Anlässlich des Sommerfestes im Waldheim Möhringen, welches das Hospiz St. Martin alljährlich für seine rund 120 ehrenamtlich Mitarbeitenden veranstaltet, ist die Verleihung der Martinusnadel ein Programmpunkt, der den Organisatoren besonders am Herzen liegt. Die Nadel wird mit einer Urkunde ausgegeben, die individuell gestaltet ist.
Möglich ist die besondere Würdigung seit Anfang 2020. Seinerzeit hatte der damalige Bischof Dr. Gebhard Fürst „eine Ehrenordnung zur Verleihung kirchlicher Ehrentitel und Ehrenzeichen in der Diözese Rottenburg-Stuttgart“ erlassen und in Kraft gesetzt. Die Ehrenordnung findet seitdem ihren Ausdruck in der großen Martinusnadel in Silber als „Zeichen des Dankes“ für das Teilen von Zeit, Idee und Begabungen und das Mitgestalten von Kirche“, wie es der amtierende Bischof Dr. Klaus Krämer der Diözese Rottenburg-Stuttgart formuliert. Der Name der Auszeichnung leitet sich vom Heiligen St.
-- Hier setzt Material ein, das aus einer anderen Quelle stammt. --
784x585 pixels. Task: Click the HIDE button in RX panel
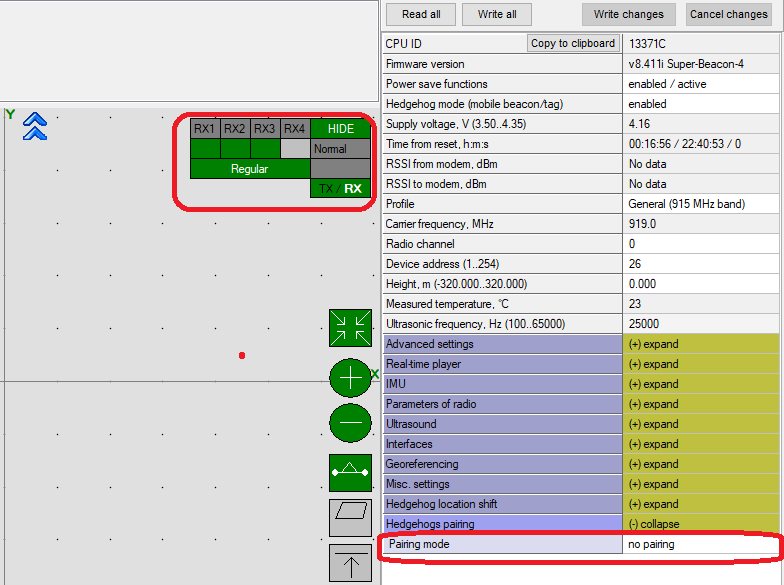[x=340, y=129]
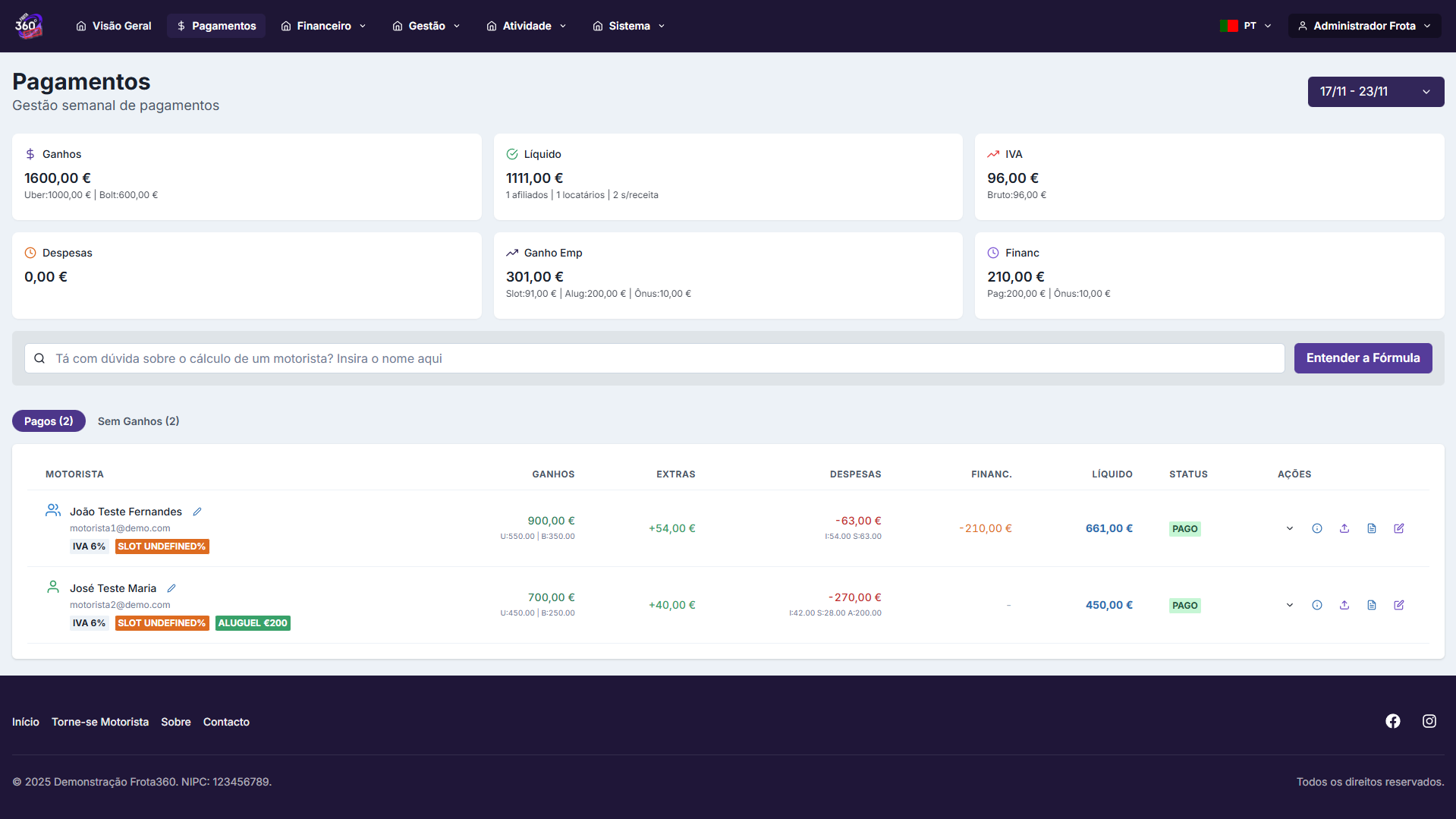Viewport: 1456px width, 819px height.
Task: Click edit payment icon for José Teste Maria
Action: coord(1399,605)
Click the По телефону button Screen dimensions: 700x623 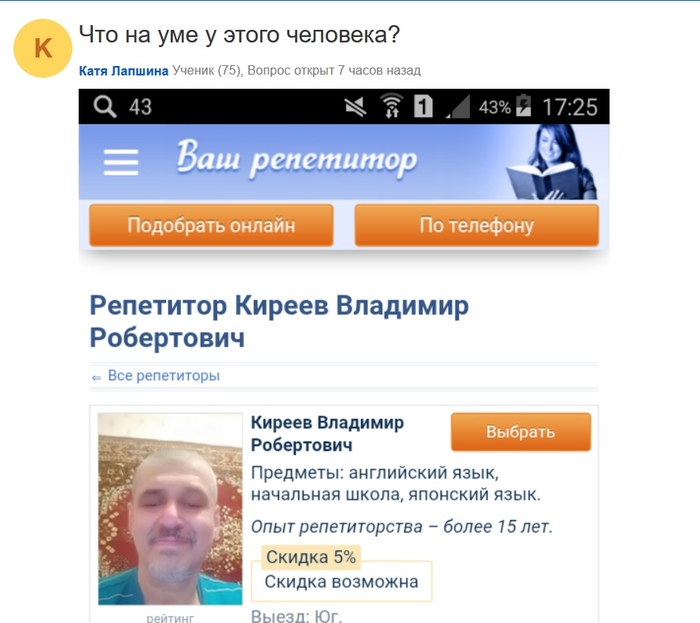tap(476, 225)
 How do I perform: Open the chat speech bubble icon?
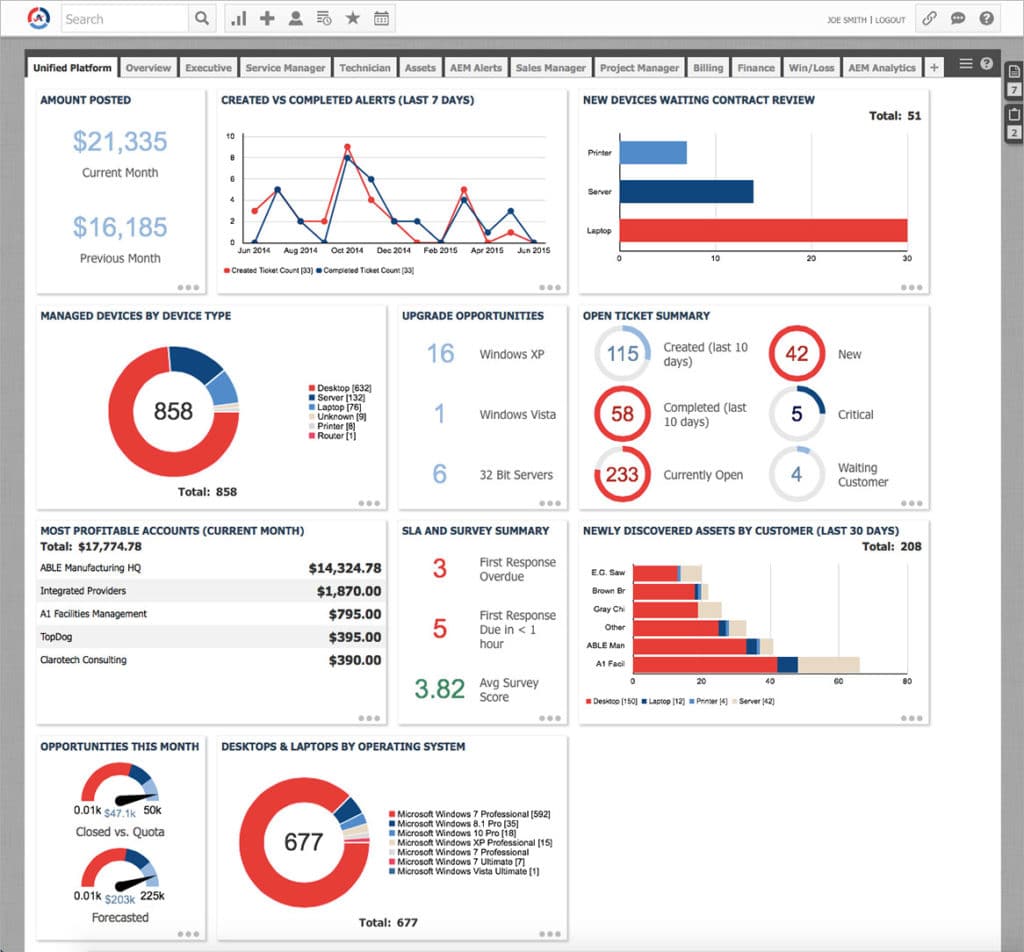(958, 18)
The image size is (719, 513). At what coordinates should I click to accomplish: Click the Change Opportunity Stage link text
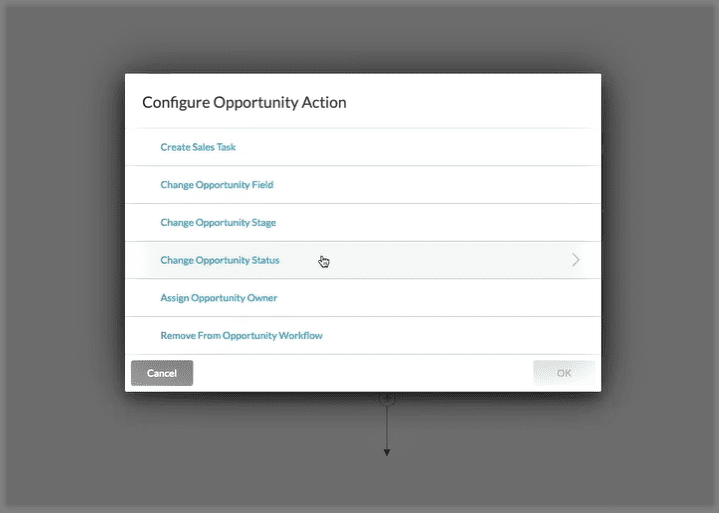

Martin von Tours ab. Er ist bis heute eine Symbolfigur für einen tiefen Glauben, für Wohltätigkeit und Nächstenliebe.
Ein Ehrenamt im Hospiz St. Martin verbindet Menschen in ihrem Wunsch, etwas Sinnvolles zu tun, das Menschen hilft. Über die Jahre hat sich das Ehrenamt in vier Bereichen so zu einer tragenden Säule entwickelt: sowohl im Alltagsehrenamt im Stationären Hospiz als auch in der hospizlichen Sterbebegleitung von Erwachsenen in Krankenhäusern, Pflegeheimen und zuhause. Im Ambulanten Hospiz Kinder und Jugendliche bringen sich die ehrenamtlich Mitarbeitenden in der Trauerbegleitung von Kindern und Jugendlichen ein. Im TrauerZentrum schenken sie ihre Zeit und Zuwendung trauernden Erwachsenen in der Trauerbegleitung.